Nel 2019, seguendo l’approccio già presente nella legge venezuelana, un rapporto delle Nazioni Unite ha esplicitamente collegato il fenomeno della violenza ostetrica all’interno della violenza e discriminazione di genere.
La situazione in Italia non è purtroppo rosea dal punto di vista legislativo, sebbene negli ultimi anni il lavoro delle attiviste e le testimonianze sempre più “pubbliche” delle protagoniste abbiano sensibilizzato in maniera importante il fenomeno, rendendolo visibile e riconoscibile alle donne stesse, spesso inconsapevoli di esserne vittime.
Una proposta legislativa, poi di fatto mai arrivata in senato e mai tradotta in legge, è stata avanzata nel maggio 2016 dal deputato di Articolo Uno, Adriano Zaccagnini, dal nome: “Norme per la tutela dei diritti della partoriente e del neonato e per la promozione del parto fisiologico”. In Italia, quindi, stiamo ancora aspettando un decreto legge sul tema.
Le cause della violenza ostetrica
Come accennato in precedenza, all’origine del fenomeno vi è senza dubbio una pesante eredità dell’ideologia patriarcale, che negli anni ha consolidato sempre più stereotipi socio-culturali, responsabili principali delle discriminazioni di genere tuttora vigenti in moltissimi ambiti della società.
Motivazioni culturali, che trovano ulteriore conferma e fondamento in argomentazioni ideologiche e di carattere religioso sarebbero quindi alla base di una certa tendenza a legittimare e accettare l’idea della sofferenza femminile durante l’esperienza del parto. Accanto a questa, del resto, è sempre stata diffusa e promossa l’immagine di una donna martire, disposta a sacrificarsi per il bene e in nome del proprio figlio.
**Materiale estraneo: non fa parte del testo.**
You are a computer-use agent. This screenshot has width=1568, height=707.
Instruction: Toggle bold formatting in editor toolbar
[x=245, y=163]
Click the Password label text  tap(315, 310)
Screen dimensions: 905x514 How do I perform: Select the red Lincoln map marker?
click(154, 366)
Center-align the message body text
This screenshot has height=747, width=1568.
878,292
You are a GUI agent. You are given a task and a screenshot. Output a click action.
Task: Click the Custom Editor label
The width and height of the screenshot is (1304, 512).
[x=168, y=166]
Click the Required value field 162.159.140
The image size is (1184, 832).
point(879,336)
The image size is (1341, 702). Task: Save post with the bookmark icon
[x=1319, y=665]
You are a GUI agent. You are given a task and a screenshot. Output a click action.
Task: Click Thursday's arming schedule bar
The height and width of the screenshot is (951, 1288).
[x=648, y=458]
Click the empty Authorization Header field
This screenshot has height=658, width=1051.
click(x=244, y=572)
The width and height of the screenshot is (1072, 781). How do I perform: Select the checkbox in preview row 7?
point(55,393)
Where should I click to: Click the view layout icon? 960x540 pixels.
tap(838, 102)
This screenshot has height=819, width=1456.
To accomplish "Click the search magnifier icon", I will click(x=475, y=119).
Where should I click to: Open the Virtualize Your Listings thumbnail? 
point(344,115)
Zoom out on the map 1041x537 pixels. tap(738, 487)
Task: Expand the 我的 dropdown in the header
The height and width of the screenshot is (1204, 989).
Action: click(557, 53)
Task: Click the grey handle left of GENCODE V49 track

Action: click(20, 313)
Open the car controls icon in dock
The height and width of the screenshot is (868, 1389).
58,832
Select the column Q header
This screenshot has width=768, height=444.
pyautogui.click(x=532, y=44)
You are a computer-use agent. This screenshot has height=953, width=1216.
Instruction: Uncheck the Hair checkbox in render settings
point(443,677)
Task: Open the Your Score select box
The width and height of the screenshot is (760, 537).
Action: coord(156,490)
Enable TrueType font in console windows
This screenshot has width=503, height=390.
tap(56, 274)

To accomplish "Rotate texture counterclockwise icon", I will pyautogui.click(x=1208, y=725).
Una situazione, iconograficamente avvallata da una forte cultura cristiana, che ha però posto le basi per un approccio poco sensibile e rispettoso dell’integrità e della dignità della figura della donna, da sempre intesa più come madre e portatrice di vita, che come essere umano.
Sarebbe quindi prima di tutto da ricercarsi qui l’origine ideologica e sociologica che ha portato nel tempo operatori sanitari e specialisti del settore a compiere e legittimare atteggiamenti non sempre rispettosi e spesso portati a svalutare la salute fisica ed emotiva delle partorienti.
Ma del resto, una simile situazione è da riscontrarsi anche nell’ambito di un altro aspetto tipico della vita femminile: le mestruazioni. Per ragioni affini, infatti, si è sempre stati portati a ritenere legittima e naturale la sofferenza delle donne durante il ciclo mestruale, e solo negli ultimi anni una cultura ben più consapevole e inclusiva ha sviluppato una sempre maggiore sensibilità riguardo al tema, ribadendo, soprattutto alle giovanissime, il loro diritto di vivere il proprio ciclo mestruale nel rispetto della propria salute e serenità fisica e psicologica.
Oltre a questo, all’origine della violenza ostetrica vi sono anche motivazioni di carattere medico e organizzativo, dettate da condizioni di lavoro non ottimali, tra cui mancanza di personale, afflusso di pazienti, mancanza di infrastrutture adeguate e turni lunghissimi ed estenuanti, che hanno facilitato un approccio meno sensibile e rispettoso della salute e della dignità della donna.